Text block:
· · ·
Where the rope swims on the water you see how the short wind waves are stopped and only start forming again at a distance downwind of the rope.
The same here: Where there are ropes floating on the water, the water’s surface looks a lot smoother because the wind waves that propagate perpendicularly to the ropes are erased. But there are some wave crests parallel to the rope, formed by the rope hitting the surface and being pulled out again!
Below, the ropes don’t actually touch the water’s surface, but we have cool reflections of waves with crests parallel to the two walls that form the corner. The water level is right at the height where there is a little ledge on the wall that gets flooded with wave crests arriving and then falls dry during wave troughs. This causes this cool pattern of wave crests that seem to be interweaved right at the corner.
Sometimes looking really closely at small scale pattern is even more fun than looking at the sea and all the big and flashy (or splashy?) stuff going on there!
Beautiful morning arriving back in Kiel… Looking downwind, the weather might seem pleasant (especially when focussing on the sunrise).
But looking upwind however, the wind rows on the water as well as the white caps on the waves indicate that it’s quite windy!
Very cool: the turbulent wake of a ship interrupts the wave field and therefore, with its different surface roughness, is clearly visible!
And below you see so many things: The sand bank running from the lighthouse towards the next headland becomes visible as waves are breaking on it. The turbulent wake of that blue ship we saw above already is still clearly visible, as is its V-shaped wake. And you see our own wake as the feathery pattern that runs all the way from the bottom edge of the picture to way behind the blue ship!
And here our own wake becomes even more prominent as we turn. Laboe in the background…
Here is another ship, waiting to enter the locks of the Kiel canal. It’s moving only very slowly (so hardly any wake visible), but you see how it’s sheltering the water from the wind so the downwind water appears completely smooth right at the ship!
· · ·
Instructions to follow: Reproduce the above text on wind waves and ship wakes word for word.

Material shown:
· · ·
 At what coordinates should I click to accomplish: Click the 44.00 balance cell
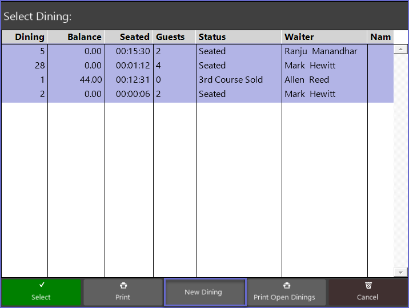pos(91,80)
· · ·
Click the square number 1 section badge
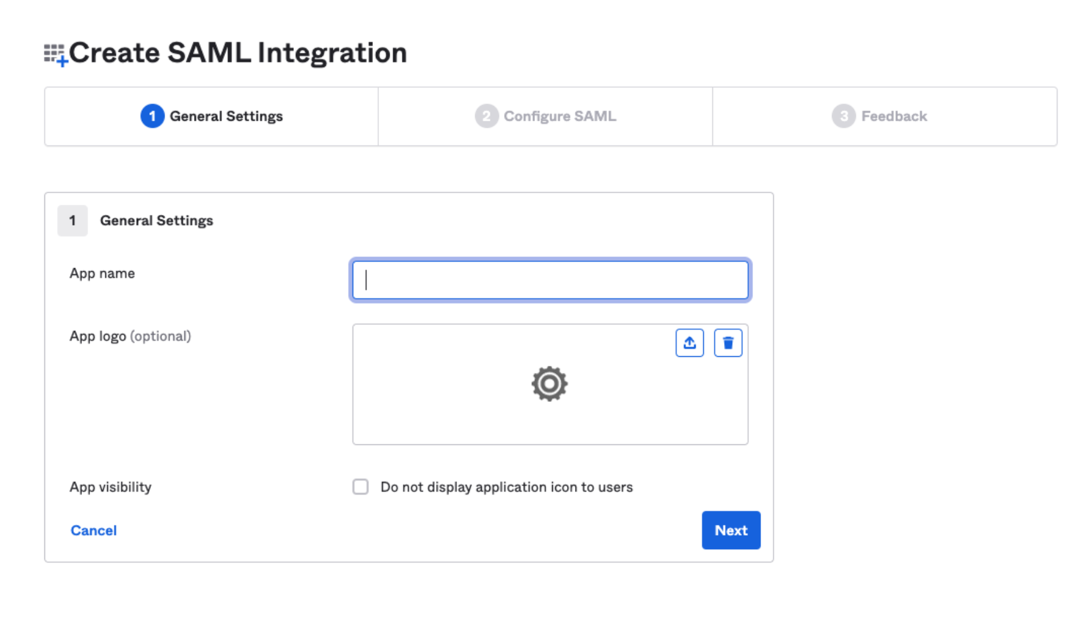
· · ·
Reply to the task:
Where the rope swims on the water you see how the short wind waves are stopped and only start forming again at a distance downwind of the rope.
The same here: Where there are ropes floating on the water, the water’s surface looks a lot smoother because the wind waves that propagate perpendicularly to the ropes are erased. But there are some wave crests parallel to the rope, formed by the rope hitting the surface and being pulled out again!
Below, the ropes don’t actually touch the water’s surface, but we have cool reflections of waves with crests parallel to the two walls that form the corner. The water level is right at the height where there is a little ledge on the wall that gets flooded with wave crests arriving and then falls dry during wave troughs. This causes this cool pattern of wave crests that seem to be interweaved right at the corner.
Sometimes looking really closely at small scale pattern is even more fun than looking at the sea and all the big and flashy (or splashy?) stuff going on there!
Beautiful morning arriving back in Kiel… Looking downwind, the weather might seem pleasant (especially when focussing on the sunrise).
But looking upwind however, the wind rows on the water as well as the white caps on the waves indicate that it’s quite windy!
Very cool: the turbulent wake of a ship interrupts the wave field and therefore, with its different surface roughness, is clearly visible!
And below you see so many things: The sand bank running from the lighthouse towards the next headland becomes visible as waves are breaking on it. The turbulent wake of that blue ship we saw above already is still clearly visible, as is its V-shaped wake. And you see our own wake as the feathery pattern that runs all the way from the bottom edge of the picture to way behind the blue ship!
And here our own wake becomes even more prominent as we turn. Laboe in the background…
Here is another ship, waiting to enter the locks of the Kiel canal. It’s moving only very slowly (so hardly any wake visible), but you see how it’s sheltering the water from the wind so the downwind water appears completely smooth right at the ship!